I deputati marocchini hanno votato lo scorso mercoledì in favore di un emendamento del codice penale affinché un violentatore non possa più evitare il carcere sposando la sua vittima.
Il 10 Marzo del 2012, il suicidio di una giovane donna, Amina Filali, costretta a sposare il suo violentatore, aveva profondamente scioccato l’opinione pubblica del Regno, e non solo. Grazie a quel matrimonio, e conformemente all’articolo 475 del codice penale, l’aggressore presunto era in effetti sfuggito al giudizio. Dopo il via libera del Governo islamista e un voto favorevole alla Camera dei Consiglieri lo scorso Marzo, è arrivato il turno dei deputati che mercoledì si sono pronunciati, in seduta plenaria, in favore dell’abrogazione dell’articolo denigrato. “Questo emendamento è stato approvato all’unanimità dei presenti”, hanno tenuto a precisare fonti parlamentari. “Oggi, Amina Filali può finalmente riposare in pace. Dal 2012, abbiamo dovuto aspettare ed è grazie alla lotta portata avanti dalle ONG e dalla mobilitazione di alcuni gruppi parlamentari che abbiamo potuto raggiungere questo obbiettivo”, ha dichiarato la deputata del Partito Autenticità e Modernità (PAM) Khadija Ruissi. “E’ un passo molto importante, che però non è sufficiente (…) Facciamo appello affinché si arrivi ad una revisione completa del codice penale per le donne”, ha puntualizzato Fatima Maghnaui, responsabile di una ONG che sostiene le vittime di violenze. In un comunicato, anche Amnesty International si è compiaciuta per questo risultato ottenuto dai deputati marocchini, salutando un “passo nella giusta direzione”. Ma l’ONG con base a Londra ha anch’essa fatto valere la necessità di una “strategia globale per proteggere le donne e le giovani dalle violenze”. Alla fine del 2012, la Ministra per la famiglia, Bassima Hakkaui, aveva sottolineato che in Marocco sei milioni di donne – su di una popolazione totale di 34 milioni di abitanti – erano vittime di violenze, di cui più della metà in ambito famigliare. Un progetto di legge che permetta di sanzionare severamente gli artefici di tali delitti è attualmente fonte di vivi dibattiti, e, messo al muro dalle critiche, il Governo si è visto costretto a riesaminare la bozza. Mercoledì scorso, l’ONG Avaaz ha affermato aver fatto recapitare al Parlamento una petizione di più di un milione di firme che esorta le autorità a chiudere al più presto questo dossier.

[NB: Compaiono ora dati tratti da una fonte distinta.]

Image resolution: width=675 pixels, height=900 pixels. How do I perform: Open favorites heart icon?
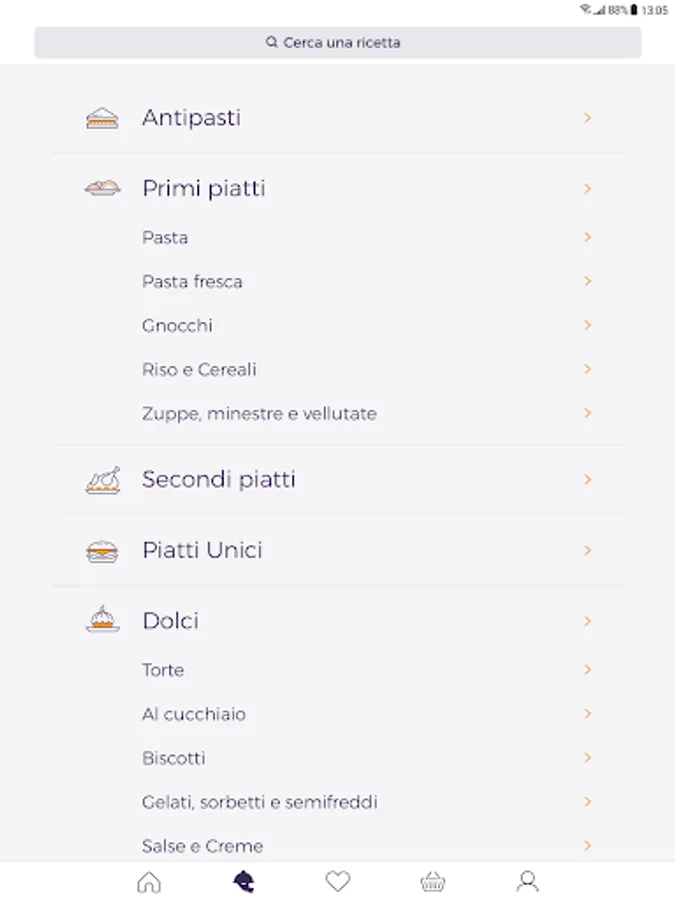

Dieci anni dopo l’adozione del codice di famiglia (mudawana), i difensori dei Diritti delle Donne in Marocco possono contare sulla nuova Costituzione del 2011, redatta in piena Primavera Araba, che consacra “l’eguaglianza dei Diritti” ed esorta lo Stato ad operare a favore della parità. Tra le lotte portate avanti figura la proibizione del matrimonio dei minori, permesso in Marocco dal Codice di famiglia in virtù della deroga dei giudici. Secondo i dati ufficiali e quelli delle ONG da 30mila nel 2008, il numero di casi esaminati è passato a più di 35mila nel 2010 e si avvicina ai 40mila. “Bisogna mettere fine alle deroghe. Così si spingono le ragazze ad interrompere gli studi portandole ad un conseguente stato di precarietà”, si è rammaricata Khadija Ruissi. Un piccolo grande passo è stato fatto, si è spazzata la catena di una cultura che oggi non ha più ragione di essere. Tradizione e modernità possono convivere, in nome della crescita sociale.